Cada uno da lo que recibe y luego recibe lo que da,

nada es más simple, no hay otra norma

nada se pierde,todo se transforma.

(Jorge Drexler)

 

“¿Vos sos de los que piensan que lo que va, vuelve?”, me preguntó la señora. “Soy de los que creen en que nos tenemos que dar una mano entre nosotros”, le respondí. No era un sueño. Tampoco me estaba imaginando a mí misma en una escena de alguna de esas películas con moraleja que solían pasar a la hora de la siesta. El breve diálogo sucedió en realidad, el caluroso mediodía del 3 de febrero de 2016, durante un viaje en en colectivo de la línea 35/9.

La mujer había subido al ómnibus y cuando marcó la tarjeta, la máquina le avisó que no tenía crédito. Un garrón. No la escuché pedir auxilio porque ya me había dormido en mi asiento acunada por el vaivén del motor. Se me acercó y de un grito me volvió a la tierra. “Que si me prestás la tarjeta”, la escuché por fin. Se la di e intentó entregarme el dinero del pasaje. Y ahí fue que le conté....

Una cadena de favores (había una película con ese nombre, sí).

Un día antes en el mismo horario, la rutina me había puesto en una situación parecida a la de esta señora sin crédito en la tarjeta. También yo subí confiada y cuando apoyé el cartoncito, me enteré que había consumido los dos pasajes plus. Busqué ayuda entre el pasaje pero nadie parecía haberme advertido. Sorpresivamente, fue el chofer quien sacó una tarjeta del bolsillo de su camisa de mangas cortas. “Pasá esta tarjeta”, me dijo y le obedecí totalmente aliviada. Intenté agradecerle con 10 pesos que se negó a tomar. “No los quiero. Yo tengo esta tarjeta para ayudar a la gente que le pasa esto”, me explicó con una sonrisa. Me ubiqué contra la ventanilla al sol, no cabía en mi asombro. Y eso que, por entonces, no sabía que tan solo un día después iba a tener la oportunidad de devolver el favor. No al chofer sino a esa mujer, que me aseguró que haría lo mismo si se le presentaba la ocasión.

Entonces, ¿lo que va vuelve?

Ese martes tuve otra situación parecida. No me había pasado nunca –por eso estoy escribiendo este texto–. Caminaba por Pichincha cuando descubrí una billetera en el palier de un quiosquito. La levanté y comprobé que estaba el documento de identidad y una tarjeta de colectivo (sí, otra vez una tarjeta). También había un papel con la dirección del dueño. Vivía a pocas cuadras de ahí.

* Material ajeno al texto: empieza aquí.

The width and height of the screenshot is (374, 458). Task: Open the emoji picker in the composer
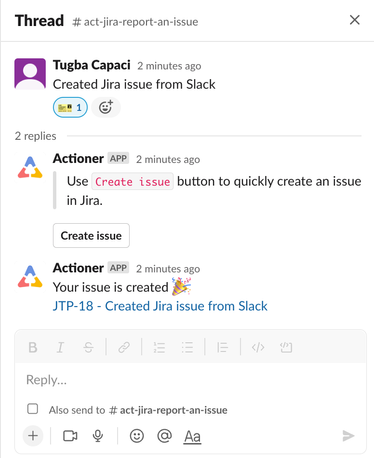point(137,436)
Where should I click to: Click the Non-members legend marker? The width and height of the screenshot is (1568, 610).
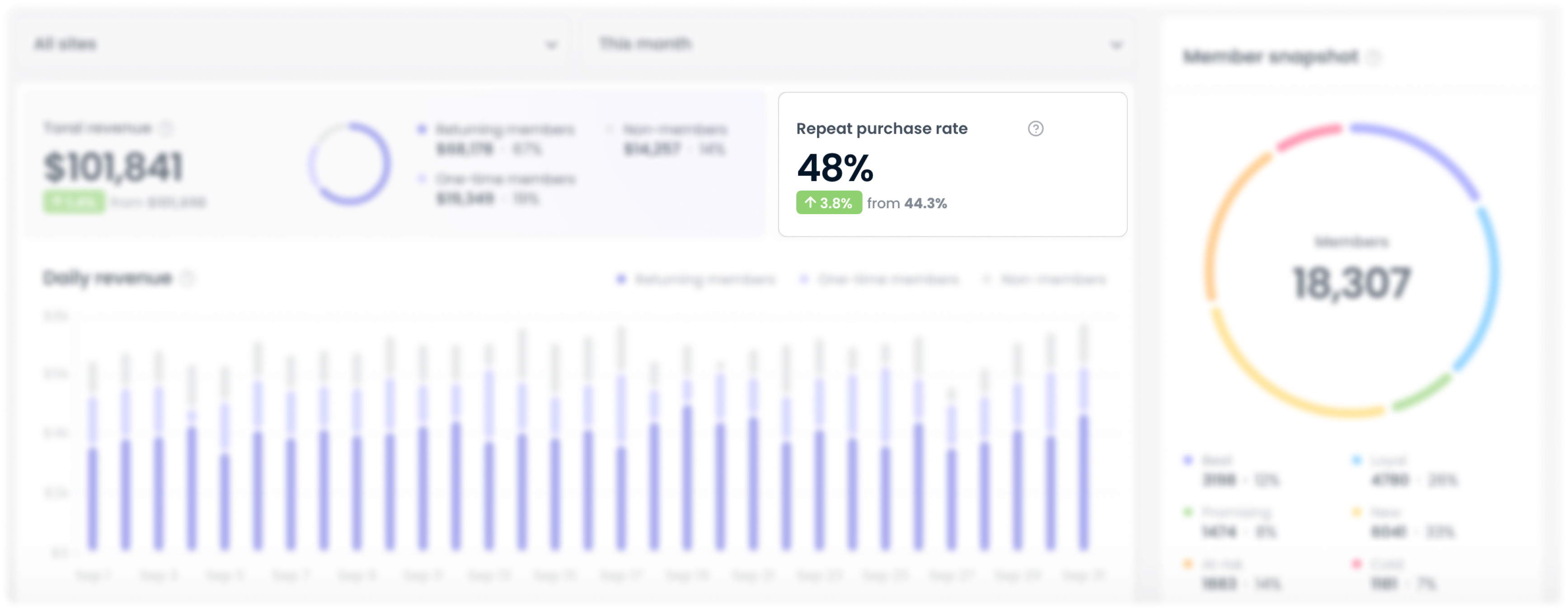609,129
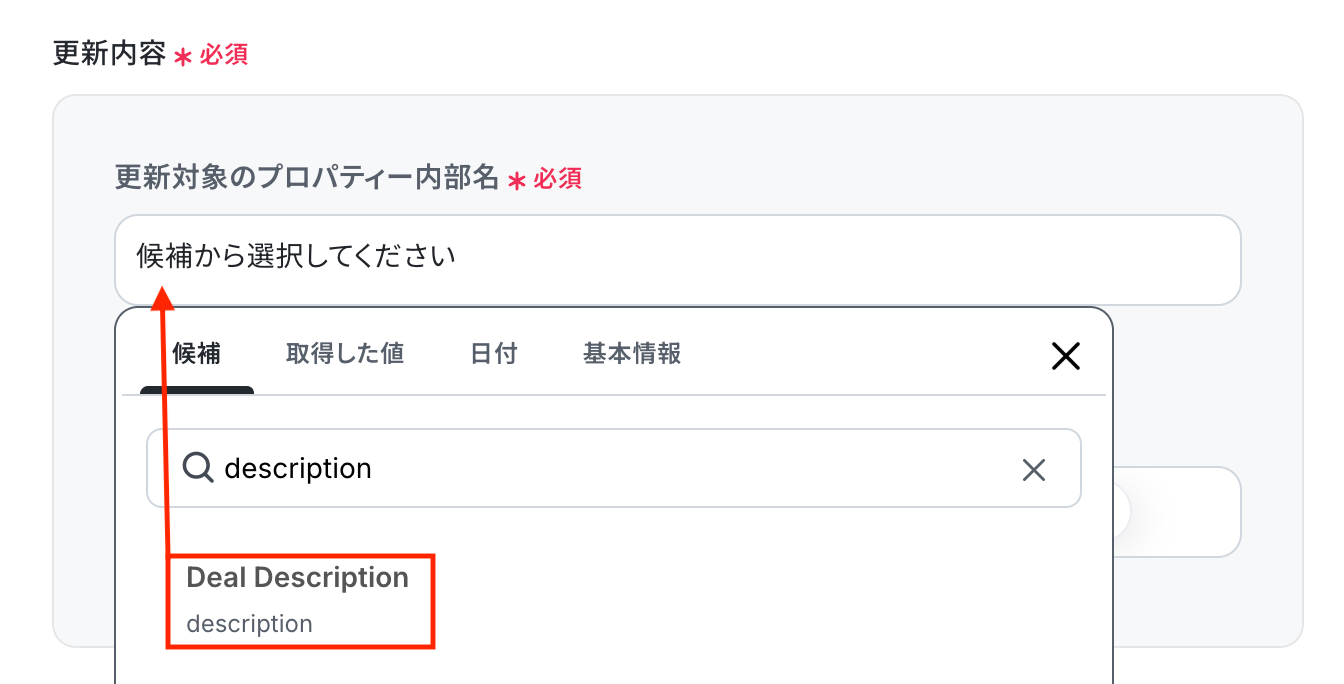The height and width of the screenshot is (684, 1344).
Task: Click the magnifying glass search icon
Action: click(198, 468)
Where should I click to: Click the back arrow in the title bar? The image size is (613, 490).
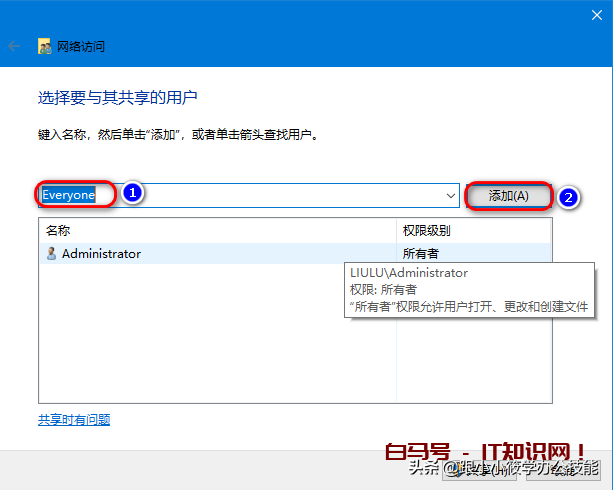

Hace unos tres mese. me pasó algo parecido a Franco, así se llama el pibe que perdió la billetera que yo encontré y devolví. Me dejé la mía olvidada en un portal y después de una hora de buscarla por la zona y maldecirme por ser tan colgada, un hombre tocó el timbre de casa. Tenía mi monedero con todos mis documentos.

Cuando le entregué en las manos la billetera de Franco, su mamá me dijo: “¿Cómo puedo agradecerte?”. Lo mismo le pregunté a este hombre que me regresó la billetera el año pasado. “Nada, estoy devolviendo un favor, porque yo también perdí mi billetera y alguien me la trajo a casa, como estoy haciendo yo ahora con tu hijo”, le contesté.

Lo que vuelve va ¿y así?. 

La vida urbana nos reserva miles de situaciones hostiles. Y no me refiero sólo a los homicidios, a los robos, peleas y ataques que encabezan cada mañana los títulos de diarios y noticieros. Esto de “la jungla de cemento” se palpita en las esquinas más cercanas. Quien se toma un cafecito en Brown y Moreno lo sabe bien. Cada dos minutos, una puteada de automovilistas de una y otra calle, una escena que se multiplica en distintos cruces, con más o menos virulencia. También se encarna en la distancia que establecemos con los problemas de los otros, en la frialdad con el que pasamos al lado de quien pide monedas o hace malabares para llegar a fin de mes mientras el semáforo esté en rojo.

Sin embargo, entre el cemento pueden crecer flores. O frutos. Para oler y degustar como un perfume o un postre inesperado. La ciudad le da lugar a ciertos rincones cálidos, reparos y sombras. Sólo hay que saber encontrarlos.